Before copying, find the line below that contains "Task: Tap the megaphone badge on the banner"; then return it and all later lines exactly, up to and including the final line, with no pictures.
========
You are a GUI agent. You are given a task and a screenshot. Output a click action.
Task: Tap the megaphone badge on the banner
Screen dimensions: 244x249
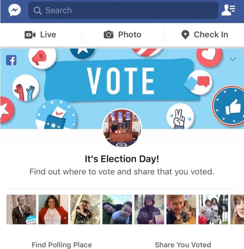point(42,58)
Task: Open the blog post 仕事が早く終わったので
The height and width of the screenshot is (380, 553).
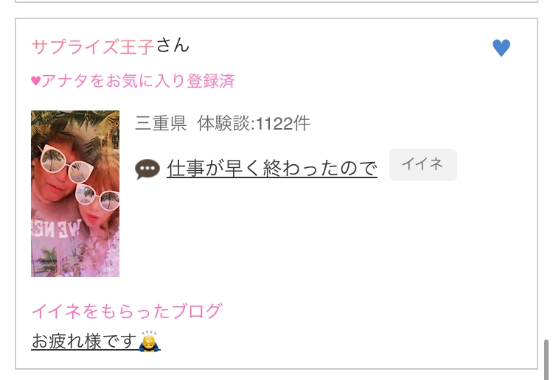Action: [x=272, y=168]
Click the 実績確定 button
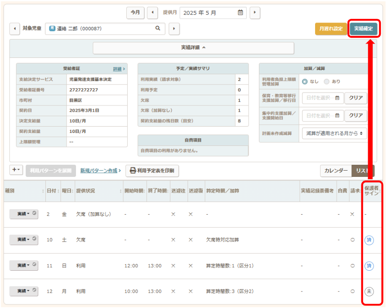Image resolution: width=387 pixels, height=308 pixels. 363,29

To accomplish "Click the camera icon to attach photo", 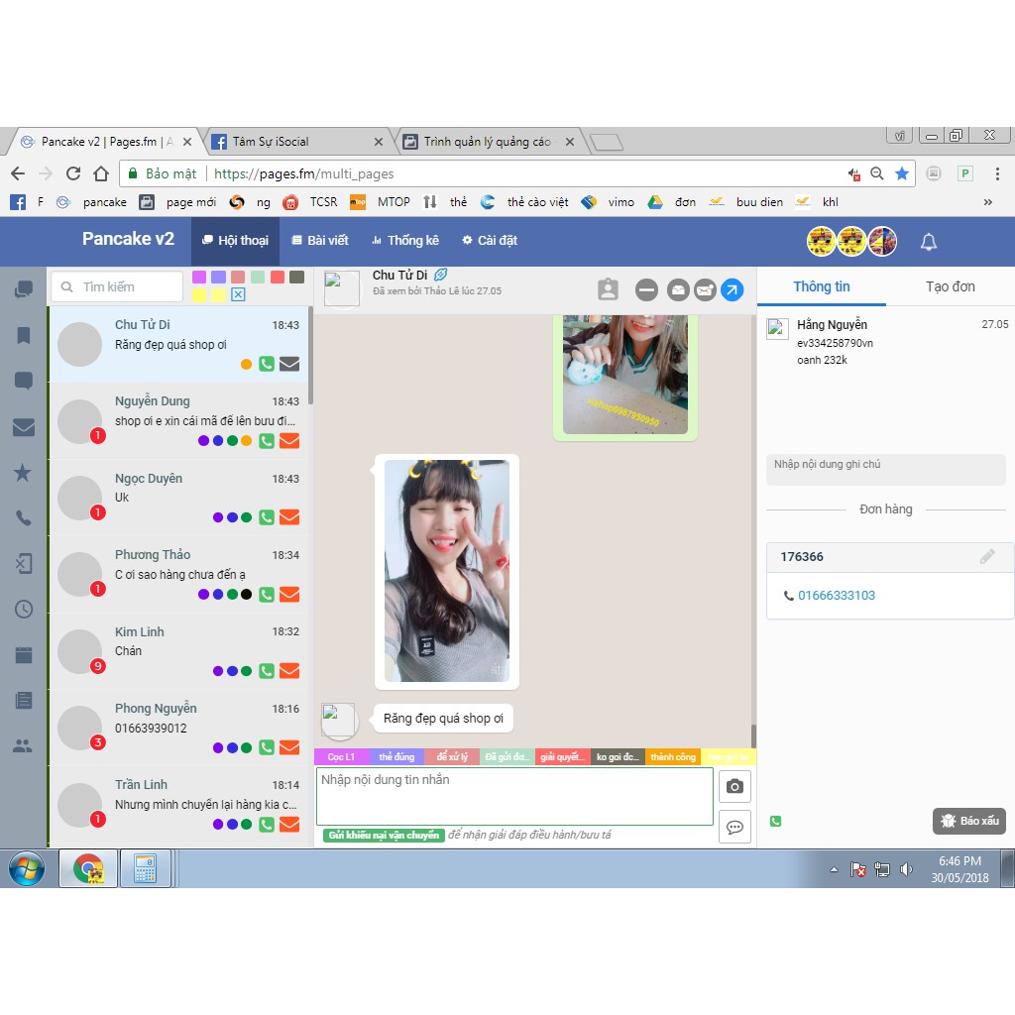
========
Result below:
Task: Tap the megaphone badge on the banner
Screen dimensions: 244x249
point(42,58)
Task: Open the blog post 仕事が早く終わったので
The height and width of the screenshot is (380, 553).
Action: [x=272, y=168]
Click the 実績確定 button
Image resolution: width=387 pixels, height=308 pixels. 363,29

To accomplish "Click the camera icon to attach photo", 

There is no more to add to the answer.